Sono belle le nostre donne, molte ci ringraziano. Stiamo distanti, imbarazzate e ironiche, vorremmo abbracciarci, sentirci vere e vive. Chi era timida e pudica nel casting ora appare più serena, libera e liberata. Viva.

Paola ha perso il marito e ha gli occhi piccoli dal pianto. Cinzia ondeggia sui suoi tacchi, Michela ha il vestito da fata: l’ha cucito lei e sono morte cinque persone della sua famiglia.

Una di loro ringrazia il cielo per non aver mai smesso di lavorare, un’altra ha scoperto che è bello star a casa e fare il pane. Laura ha passato tre mesi con il figlio affetto da autismo che era stato sempre in una struttura: è commossa.

C’è chi ha preso un permesso al volo dal lavoro, chi si siede tra le piante e non se ne vuole andare; una di loro il giorno prima ha fatto la chemioterapia e non ha voluto rinunciare ad essere lì.

C’è una bambina con la sua mamma: ha portato un gioco per non annoiarsi. Ma non gioca, entra subito a far parte della nostra danza di sorellanze. Il suo gioco è una casetta con la porta che si apre: ci sarà anche lei nel nostro racconto. Con la sua casetta che si apre.
Il violino di Klelia fa danzare parole di storie albanesi: alcune non si sentono benvenute.

Arrivano anche gli uomini: a loro ho affidato parole di vita sofferta delle donne di casa Sofia. Sono eleganti, delicati, in punta di piedi.

Marta fotografa ogni dettaglio, Vera accoglie, sale sui cancelli e sugli alberi e con Ferruccio costruisce angoli dorati per le riprese. Davide l’operatore impazzisce alle mille richieste che gli faccio.

C’è Giulia che accoglie, spunta i nomi, misura la febbre e dà “la benvenuta”. Fabrizio vigilia che le procedure vengano rispettate. Enrica ci offre il caffè. Daniela arriva per respirare profumo dorato.

C’è garbo e serenità in questi giorni. Facciamo teatro anche qui: l’accadere tra noi restituisce il valore dell’incontro in forma poetica. Che bello.

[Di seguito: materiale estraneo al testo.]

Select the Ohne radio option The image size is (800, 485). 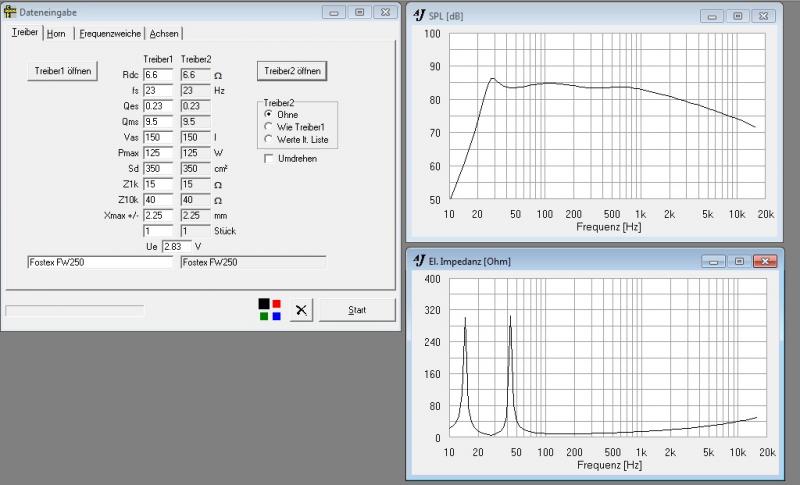point(268,114)
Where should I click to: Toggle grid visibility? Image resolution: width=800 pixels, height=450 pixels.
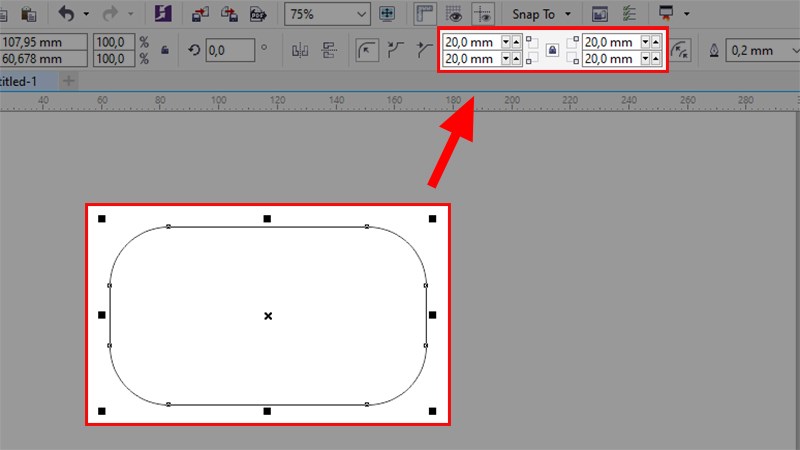[453, 14]
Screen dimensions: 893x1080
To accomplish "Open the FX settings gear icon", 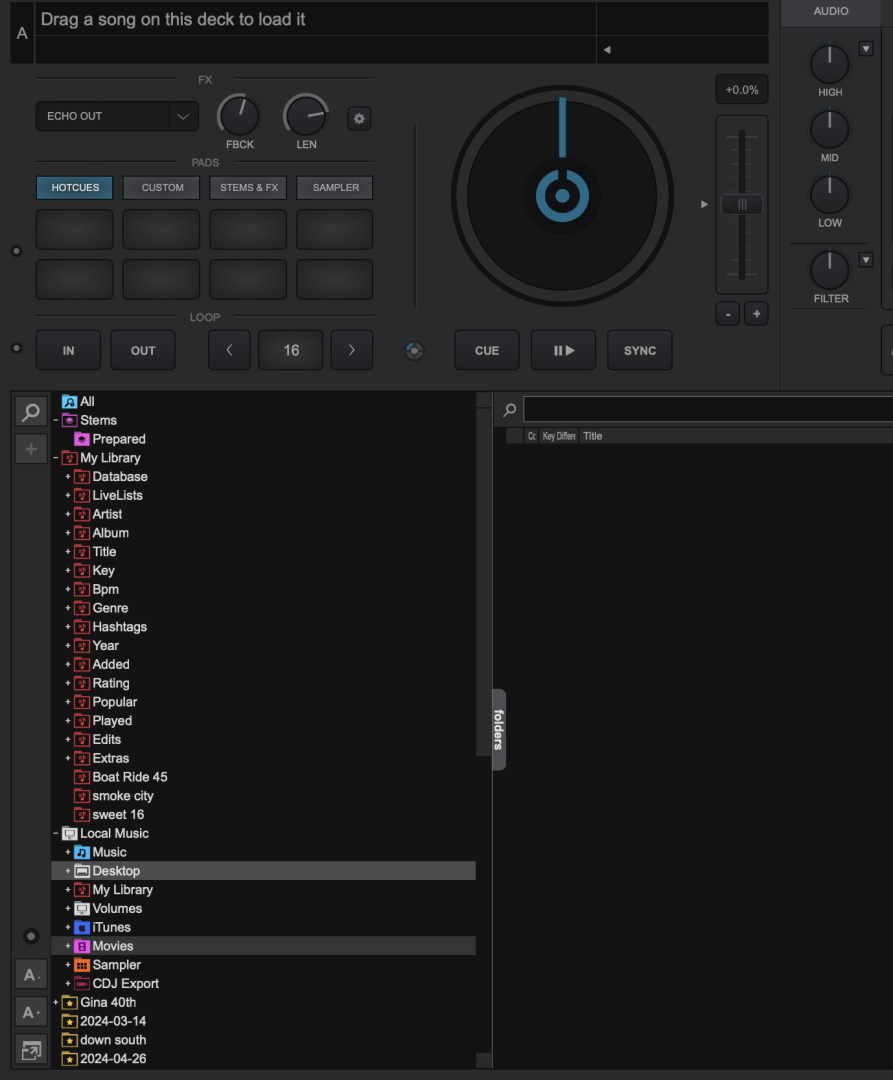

Il secondo atto si chiude al tramonto di giovedì: un canto struggente di tre donne stupende accompagnate dalla Bandura ci commuove. Sono ucraine, testimoni di storie di Badanti raccolte da Adriana Lorenzi.

Abbiamo finito, per oggi.
Alla prossima, in montaggio. Inizieremo a scegliere tra tanta vita impressa nella telecamera.